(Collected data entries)

------------

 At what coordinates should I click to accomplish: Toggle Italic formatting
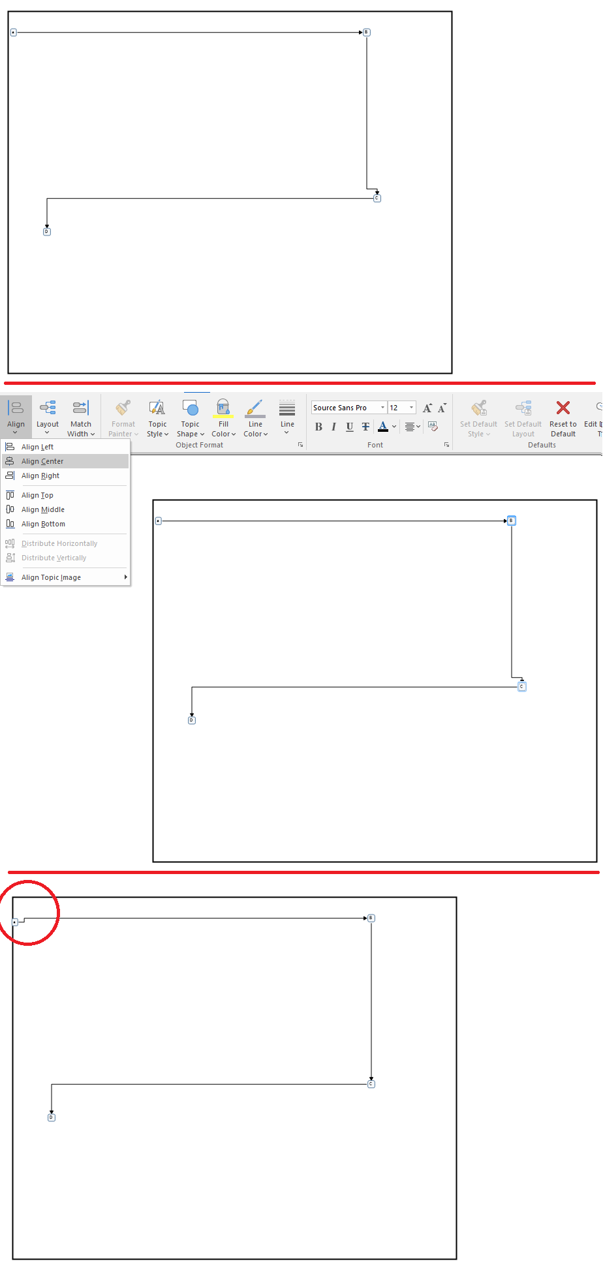pos(333,427)
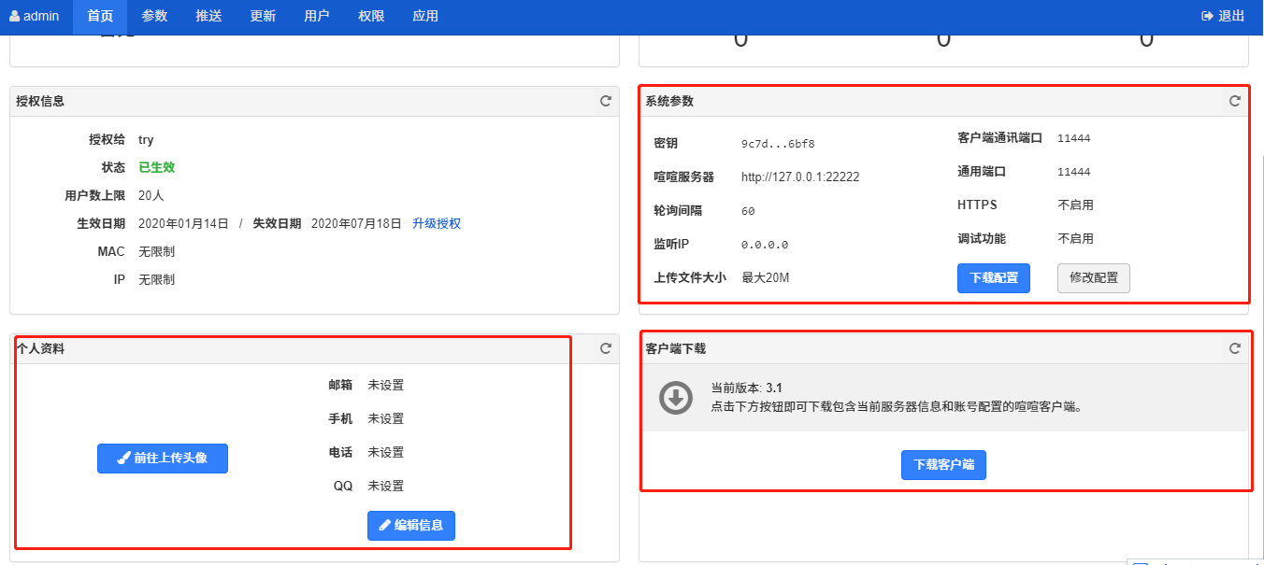Open the 更新 tab
Screen dimensions: 1264x565
coord(263,17)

------------

§ **Required work**
Repeat exactly, please: transcribe each entry and leave out the pictures.

§ **Written answer**
 At what coordinates should I click to accomplish: Toggle Italic formatting
pos(333,427)
Open the 更新 tab
Screen dimensions: 1264x565
coord(263,17)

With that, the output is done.